Happy New Year to All!

With it being the new year I am looking to stock up on some of my staple kits...Would anybody be interested in joining a group buy from PenKitsMall? The shipping price has raised and it's only really worth it to buy from them if we have greater quantities. If there is interest I would be happy to organize the group purchase. I have ordered from there many times before with success. I am located in Louisville KY and can ship products from here. Please comment if you are interested and if there is some traction then I will put together something more formal.

Thanks!

Ryan Jones


----------



## 444 (Jan 4, 2021)

If you decide to place an order the china manufacturer I'm interested.


----------



## Chasboy1 (Jan 4, 2021)

I just looked them up and cannot view anything without logging in. Are their kits good?


----------



## walshjp17 (Jan 4, 2021)

Might be interested but wold have to see what is available.


----------



## wrjones224 (Jan 4, 2021)

I’ll give it a couple more days for all to view their site and see what they would be interested in before formally organizing the buy!


----------



## NZ Pens (Jan 4, 2021)

Chasboy1 said:


> I just looked them up and cannot view anything without logging in. Are their kits good?



You have to create an account before you view their products.

I have not been turning pens for very long but have ordered some of their slimlines, euros, cigars and gent jr kits and the quality seems good to me. They have a wide range too.

I ordered off them due to the local price of pens in NZ being high ($5 for a slimline) so the order doesn’t have to be that big before it makes it cheaper.
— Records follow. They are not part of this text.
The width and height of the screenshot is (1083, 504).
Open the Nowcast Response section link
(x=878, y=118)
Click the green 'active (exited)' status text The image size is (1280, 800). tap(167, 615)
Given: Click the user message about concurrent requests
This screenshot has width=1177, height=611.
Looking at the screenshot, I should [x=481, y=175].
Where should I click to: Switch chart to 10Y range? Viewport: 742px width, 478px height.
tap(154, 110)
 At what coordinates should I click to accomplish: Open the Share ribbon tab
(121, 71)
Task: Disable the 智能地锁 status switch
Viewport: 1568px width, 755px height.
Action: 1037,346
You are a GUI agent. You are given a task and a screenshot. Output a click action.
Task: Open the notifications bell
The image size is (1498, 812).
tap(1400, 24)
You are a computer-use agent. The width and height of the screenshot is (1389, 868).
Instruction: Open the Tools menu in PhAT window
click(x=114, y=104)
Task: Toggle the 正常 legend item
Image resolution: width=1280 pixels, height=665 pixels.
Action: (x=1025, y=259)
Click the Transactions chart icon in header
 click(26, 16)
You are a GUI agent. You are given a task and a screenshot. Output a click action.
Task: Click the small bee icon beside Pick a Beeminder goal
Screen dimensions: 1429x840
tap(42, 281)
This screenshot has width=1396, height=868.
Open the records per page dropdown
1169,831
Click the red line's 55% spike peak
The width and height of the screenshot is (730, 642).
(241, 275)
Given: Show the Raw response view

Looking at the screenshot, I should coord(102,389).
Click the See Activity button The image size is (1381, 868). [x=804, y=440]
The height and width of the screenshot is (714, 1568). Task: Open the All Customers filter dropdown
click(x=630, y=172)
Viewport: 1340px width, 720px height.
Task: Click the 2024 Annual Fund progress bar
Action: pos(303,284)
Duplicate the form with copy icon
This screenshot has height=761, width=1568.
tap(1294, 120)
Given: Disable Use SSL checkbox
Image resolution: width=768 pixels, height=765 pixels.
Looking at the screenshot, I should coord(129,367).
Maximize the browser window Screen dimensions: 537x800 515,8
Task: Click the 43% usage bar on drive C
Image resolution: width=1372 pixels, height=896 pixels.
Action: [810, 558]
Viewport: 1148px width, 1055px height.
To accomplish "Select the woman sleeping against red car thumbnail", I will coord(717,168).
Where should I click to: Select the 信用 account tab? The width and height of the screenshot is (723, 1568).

Good luck with the group buy!


----------



## BryanMurphy (Jan 6, 2021)

wrjones224 said:


> Happy New Year to All!
> 
> With it being the new year I am looking to stock up on some of my staple kits...Would anybody be interested in joining a group buy from PenKitsMall? The shipping price has raised and it's only really worth it to buy from them if we have greater quantities. If there is interest I would be happy to organize the group purchase. I have ordered from there many times before with success. I am located in Louisville KY and can ship products from here. Please comment if you are interested and if there is some traction then I will put together something more formal.
> 
> ...


I may be interested.  I just registered, so once I have a chance to take a look at what they have I will let you know.


----------



## JoeCallahan (Jan 8, 2021)

I'd be interested if enough people join in


----------



## wrjones224 (Jan 17, 2021)

Has everyone had a chance to review the site and decide if they would be interested? Like this post, if you want to join. If enough interest I will put together a formal group buy plan. Thanks!


----------



## Rio grande penmaker (Jan 17, 2021)

I am interested - let me know the details.

Ron


----------



## Rio grande penmaker (Jan 18, 2021)

I  registered and their prices are right.  Does anybody know about quality, etc.? Let me know when you decide to set up a group buy.

Ron


----------



## WoodenWonders (Jan 19, 2021)

I am interested but cannot get into their site - what is their price for Steampunk kits - I would order 10


----------



## WoodenWonders (Jan 19, 2021)

I just got online.  Jas anyone ordered from them - What are shipping charges and delivery times


----------



## wrjones224 (Jan 19, 2021)

I have ordered from them about 5 times. The quality is good for what you pay for. I’ve had great success with them. Once an order is placed it takes 2-3 weeks to get to the states. They ship through DHL.


----------



## Rio grande penmaker (Jan 19, 2021)

WR,
Please include me in the group buy.

Ron


----------



## Amanap (Jan 19, 2021)

I am in


----------



## Wayne (Jan 19, 2021)

Ryan,

I don't have interest in ordering, but for the sake of our library, I would be interested in any pen instructions received.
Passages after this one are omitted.